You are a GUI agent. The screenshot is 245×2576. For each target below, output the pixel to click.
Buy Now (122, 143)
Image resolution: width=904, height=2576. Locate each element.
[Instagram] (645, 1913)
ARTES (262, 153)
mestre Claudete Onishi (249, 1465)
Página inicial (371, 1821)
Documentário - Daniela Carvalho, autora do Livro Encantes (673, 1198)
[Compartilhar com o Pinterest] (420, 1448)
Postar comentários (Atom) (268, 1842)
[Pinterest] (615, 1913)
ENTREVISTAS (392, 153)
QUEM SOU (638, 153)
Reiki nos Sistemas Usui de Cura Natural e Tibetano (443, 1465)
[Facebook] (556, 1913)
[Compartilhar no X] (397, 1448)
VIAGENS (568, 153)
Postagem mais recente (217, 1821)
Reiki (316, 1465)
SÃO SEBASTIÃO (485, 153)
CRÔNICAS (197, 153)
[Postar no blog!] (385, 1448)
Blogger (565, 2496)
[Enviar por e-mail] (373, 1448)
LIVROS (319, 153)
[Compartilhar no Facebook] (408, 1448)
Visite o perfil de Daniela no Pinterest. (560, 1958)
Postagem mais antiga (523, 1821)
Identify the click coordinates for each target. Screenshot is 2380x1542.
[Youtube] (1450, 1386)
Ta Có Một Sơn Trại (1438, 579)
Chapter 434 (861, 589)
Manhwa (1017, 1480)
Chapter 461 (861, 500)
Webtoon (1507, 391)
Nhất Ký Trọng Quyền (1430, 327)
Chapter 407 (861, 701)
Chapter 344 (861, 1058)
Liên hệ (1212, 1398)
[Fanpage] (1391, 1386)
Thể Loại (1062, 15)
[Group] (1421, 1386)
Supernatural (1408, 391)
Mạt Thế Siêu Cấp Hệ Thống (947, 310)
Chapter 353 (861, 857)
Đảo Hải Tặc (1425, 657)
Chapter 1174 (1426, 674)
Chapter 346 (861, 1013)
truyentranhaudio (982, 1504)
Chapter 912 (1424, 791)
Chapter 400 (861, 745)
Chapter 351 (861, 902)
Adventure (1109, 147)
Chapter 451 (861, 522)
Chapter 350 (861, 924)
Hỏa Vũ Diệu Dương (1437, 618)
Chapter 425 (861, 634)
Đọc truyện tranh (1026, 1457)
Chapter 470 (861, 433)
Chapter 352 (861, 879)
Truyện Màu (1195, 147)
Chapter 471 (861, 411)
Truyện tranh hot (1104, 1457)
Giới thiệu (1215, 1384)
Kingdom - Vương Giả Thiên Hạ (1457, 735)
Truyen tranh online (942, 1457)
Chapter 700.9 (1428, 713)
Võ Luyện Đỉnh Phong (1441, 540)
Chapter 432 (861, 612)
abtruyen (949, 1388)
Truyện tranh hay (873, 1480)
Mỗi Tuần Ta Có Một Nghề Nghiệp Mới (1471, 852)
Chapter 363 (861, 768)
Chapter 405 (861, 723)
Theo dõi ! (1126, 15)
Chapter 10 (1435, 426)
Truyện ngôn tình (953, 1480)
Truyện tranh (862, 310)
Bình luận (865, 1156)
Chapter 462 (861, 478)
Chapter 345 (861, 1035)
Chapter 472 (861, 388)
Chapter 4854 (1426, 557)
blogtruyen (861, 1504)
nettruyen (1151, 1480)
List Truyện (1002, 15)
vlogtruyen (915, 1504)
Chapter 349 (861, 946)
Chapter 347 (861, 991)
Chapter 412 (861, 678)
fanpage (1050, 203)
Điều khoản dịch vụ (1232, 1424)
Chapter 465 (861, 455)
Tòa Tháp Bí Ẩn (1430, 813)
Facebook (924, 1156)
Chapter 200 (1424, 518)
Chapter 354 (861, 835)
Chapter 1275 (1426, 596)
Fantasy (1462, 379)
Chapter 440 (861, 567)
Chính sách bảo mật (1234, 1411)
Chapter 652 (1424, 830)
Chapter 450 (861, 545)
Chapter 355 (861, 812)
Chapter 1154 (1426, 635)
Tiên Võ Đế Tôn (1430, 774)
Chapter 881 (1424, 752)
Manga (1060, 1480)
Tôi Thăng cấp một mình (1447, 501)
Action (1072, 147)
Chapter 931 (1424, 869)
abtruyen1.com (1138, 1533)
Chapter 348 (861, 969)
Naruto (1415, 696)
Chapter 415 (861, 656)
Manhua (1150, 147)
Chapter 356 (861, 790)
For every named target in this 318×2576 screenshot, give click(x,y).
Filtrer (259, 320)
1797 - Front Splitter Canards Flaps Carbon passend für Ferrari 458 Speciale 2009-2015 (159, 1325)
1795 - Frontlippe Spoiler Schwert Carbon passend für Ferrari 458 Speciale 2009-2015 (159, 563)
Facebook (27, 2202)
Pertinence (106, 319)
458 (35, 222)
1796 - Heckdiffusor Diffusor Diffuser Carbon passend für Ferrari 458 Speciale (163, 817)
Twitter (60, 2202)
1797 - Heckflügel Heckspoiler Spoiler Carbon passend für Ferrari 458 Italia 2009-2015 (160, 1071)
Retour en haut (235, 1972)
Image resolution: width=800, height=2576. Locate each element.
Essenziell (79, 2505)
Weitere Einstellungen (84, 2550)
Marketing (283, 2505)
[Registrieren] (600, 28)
※ ※ ※
■ **What is expected**
Starting with the line that contains "458 (35, 222)", copy each line through the end of the data exactly, and leave out all earlier lines.

■ **Exercise answer**
458 (35, 222)
1796 - Heckdiffusor Diffusor Diffuser Carbon passend für Ferrari 458 Speciale (163, 817)
Twitter (60, 2202)
1797 - Heckflügel Heckspoiler Spoiler Carbon passend für Ferrari 458 Italia 2009-2015 (160, 1071)
Retour en haut (235, 1972)
Image resolution: width=800, height=2576. Locate each element.
Essenziell (79, 2505)
Weitere Einstellungen (84, 2550)
Marketing (283, 2505)
[Registrieren] (600, 28)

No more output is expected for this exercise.